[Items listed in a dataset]
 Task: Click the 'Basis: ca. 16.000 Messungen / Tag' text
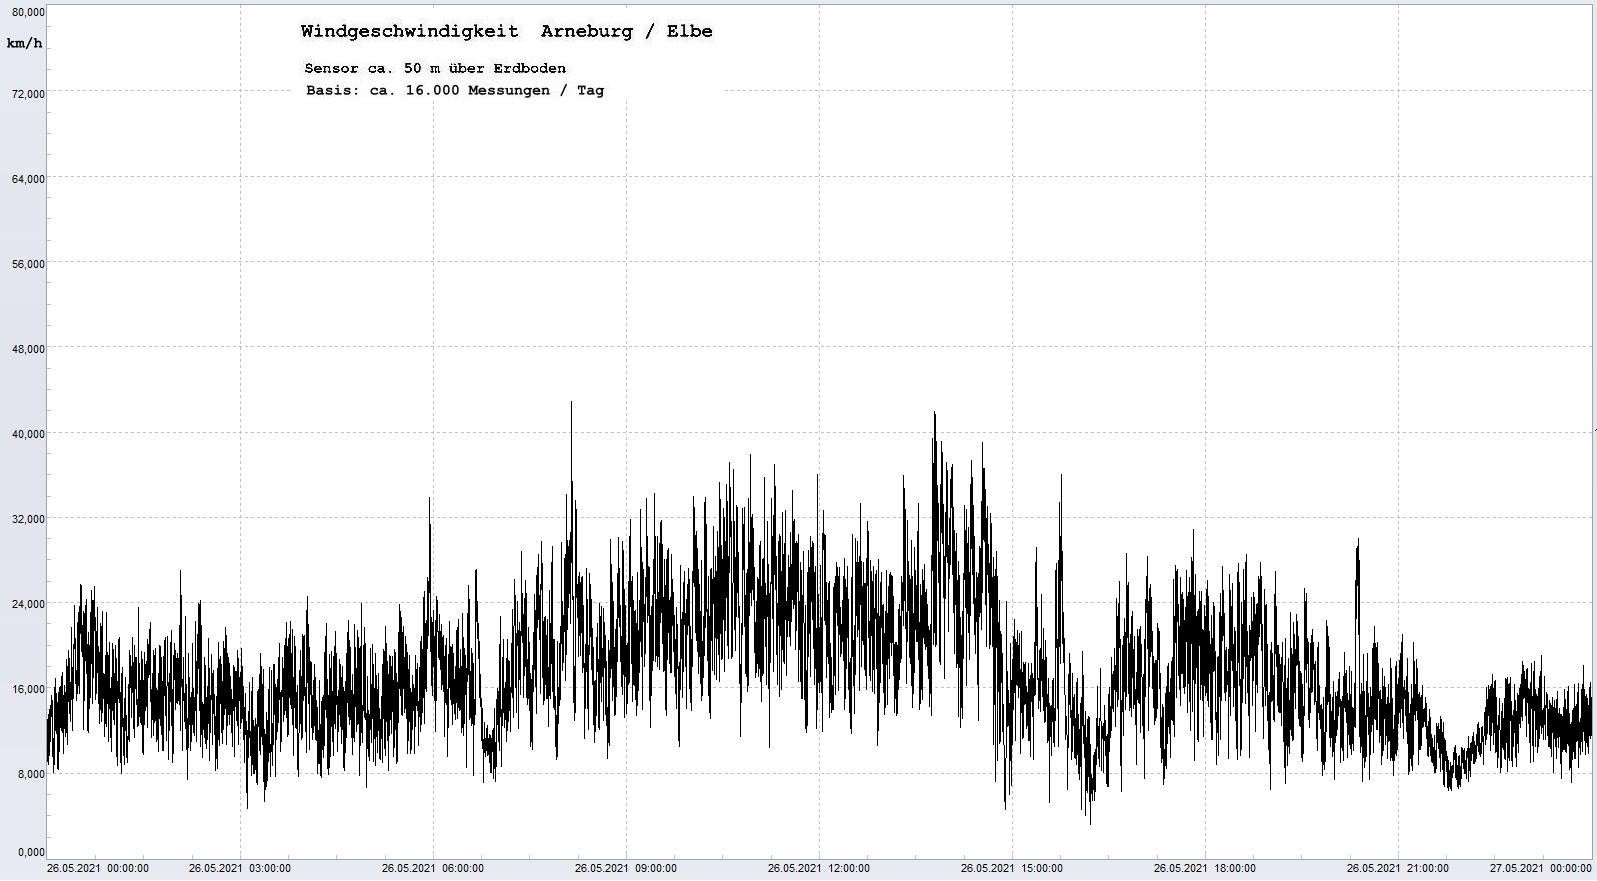click(x=455, y=90)
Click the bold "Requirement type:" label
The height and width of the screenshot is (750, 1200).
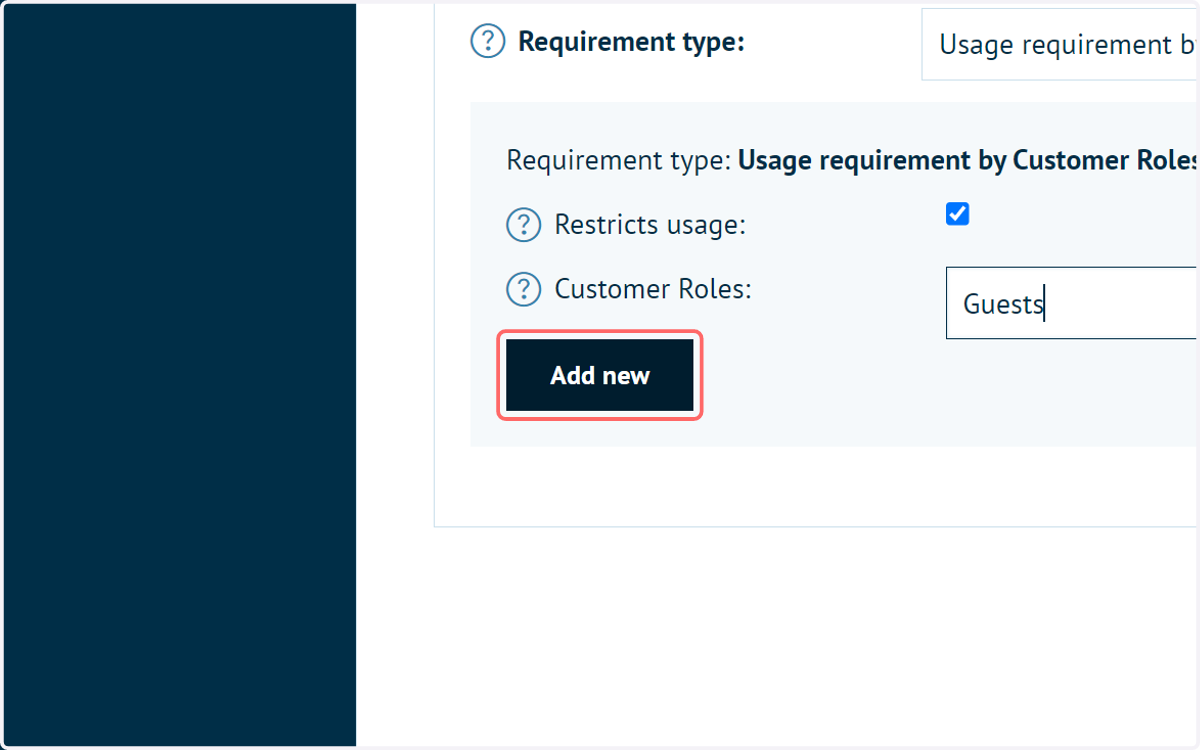coord(631,42)
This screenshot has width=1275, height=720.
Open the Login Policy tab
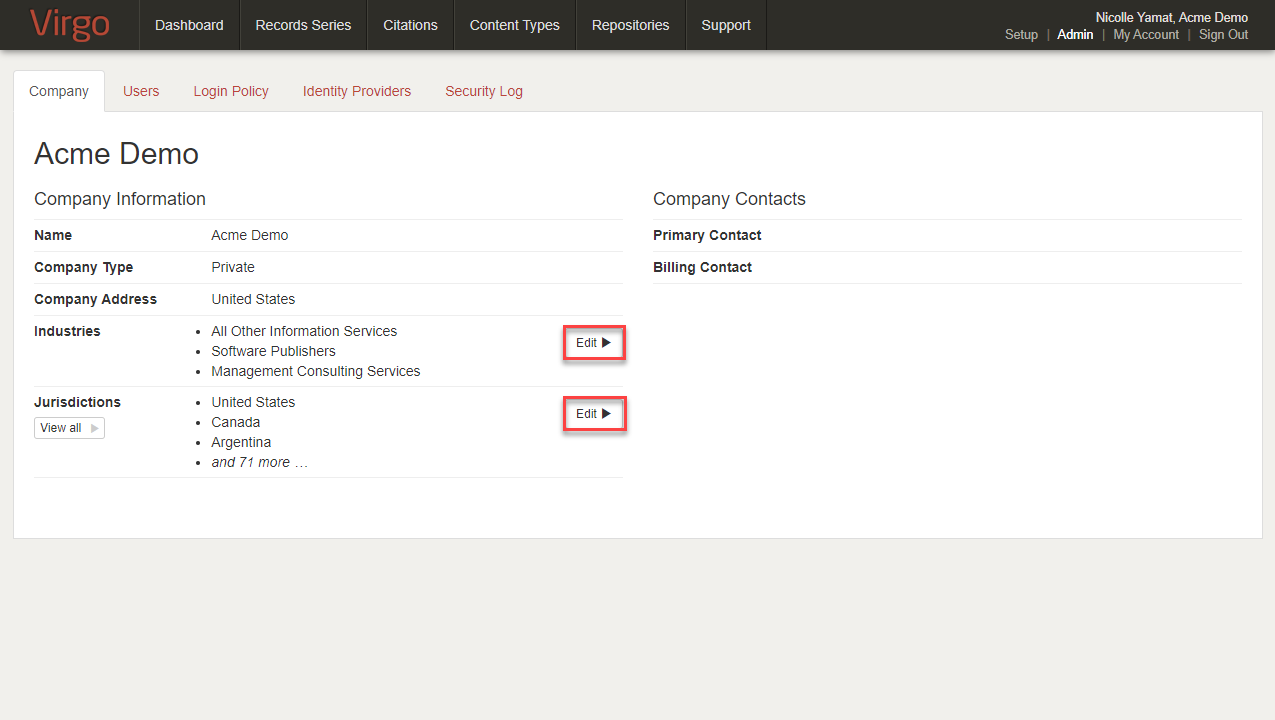(231, 91)
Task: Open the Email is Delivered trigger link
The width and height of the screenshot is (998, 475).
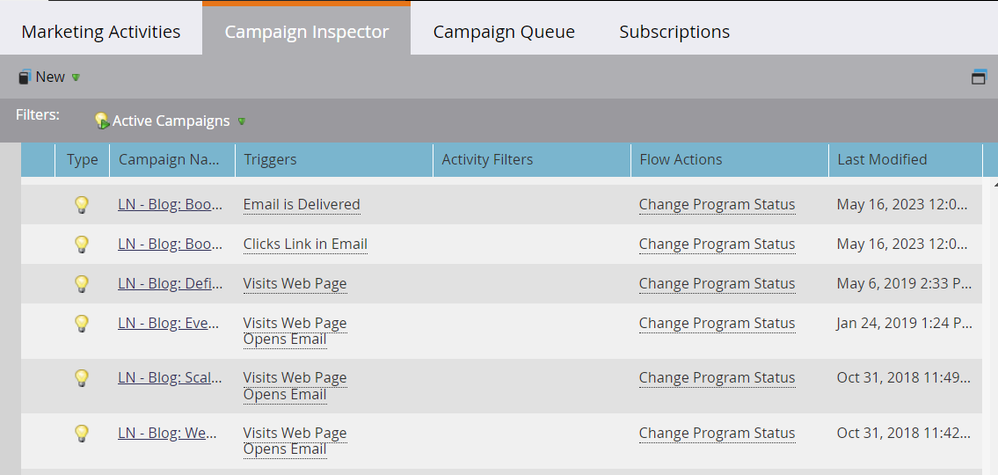Action: (x=301, y=205)
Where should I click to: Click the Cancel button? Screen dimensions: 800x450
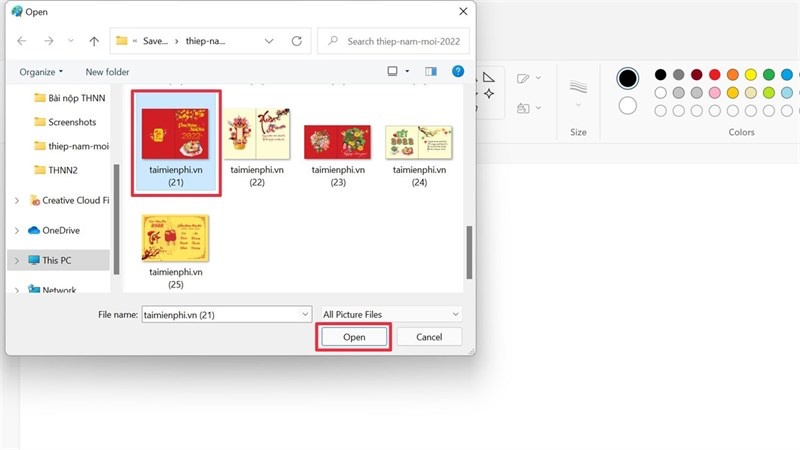click(x=429, y=337)
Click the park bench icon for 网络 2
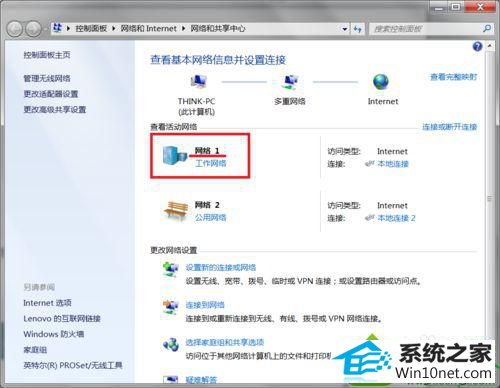 point(175,211)
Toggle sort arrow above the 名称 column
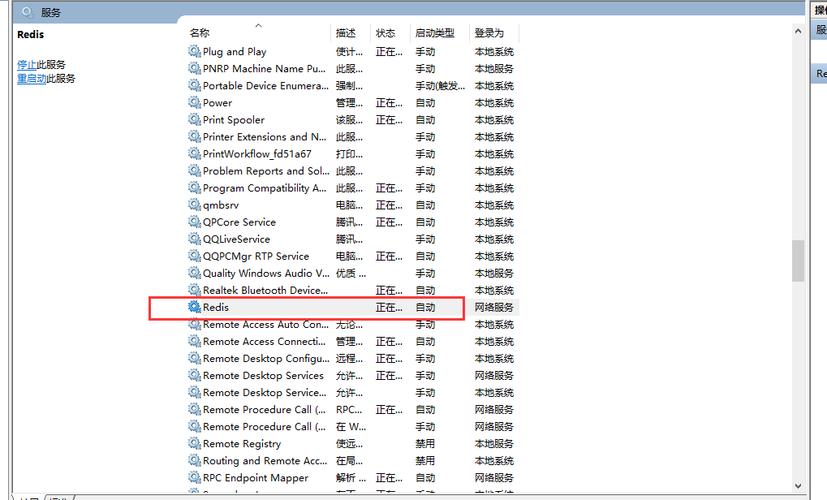The image size is (827, 500). [x=258, y=25]
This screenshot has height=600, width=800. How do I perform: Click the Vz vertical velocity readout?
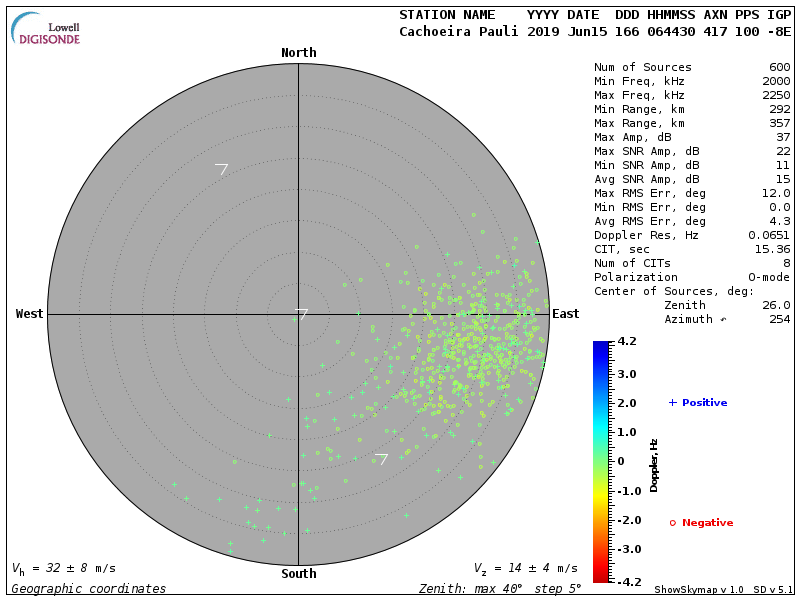[525, 568]
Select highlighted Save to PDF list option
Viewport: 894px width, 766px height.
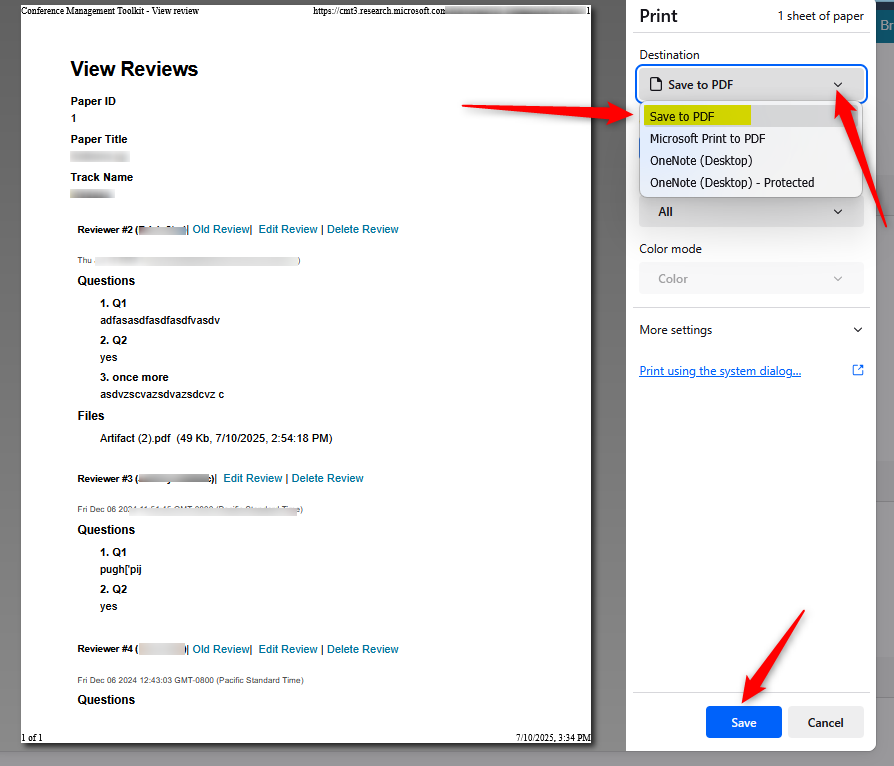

* _YOUR ASSIGNMENT_
Set down exactly, and only, the lines from the one containing "Select highlighted Save to PDF list option" through the last line of the entries. Pictures do not belong in the copy.

* _RESULT OF THIS TASK_
Select highlighted Save to PDF list option
Viewport: 894px width, 766px height.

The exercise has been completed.